Without removing the functionality as it currently exists, I don't see a way to ...

simonw · on Dec 15, 2023

Writer.com could make this a lot less harmful by closing the exfiltration vulnerability it's using: they should disallow rendering of Markdown images, or, if they're allowed, make sure that they can only be rendered on domains directly controlled by Writer.com - so not a CSP header for *.cloudfront.net.

There's no current reliable solution to the threat of extra malicious instructions sneaking in via web page summarization etc, so the key thing is to limit the damage that those instructions can do - which means avoiding exposing harmful actions that the language model can carry out and cutting off exfiltration vectors.

ranguna · on Dec 16, 2023

Just prompt the user every time an image needs to be rendered and show the call details. The users will see the full url with all their text in it and they can report it.

This works for images and any other output call, like normal http REST calls.

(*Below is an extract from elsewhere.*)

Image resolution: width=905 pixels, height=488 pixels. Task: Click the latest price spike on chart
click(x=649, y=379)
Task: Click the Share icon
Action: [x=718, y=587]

jcparkyn · on Dec 16, 2023

I would think that a fairly reliable fix would be "only render markdown links that appear verbatim in the retrieved HTML", perhaps with an additional whitelist for known safe image hosts. The signifiant majority of legitimate images would meet one or both of these criteria, meaning the feature would be mostly unaffected.

This way, the maximum theoretical amount of information exfiltrated would be log2(number of images on page) bits, making it much less dangerous.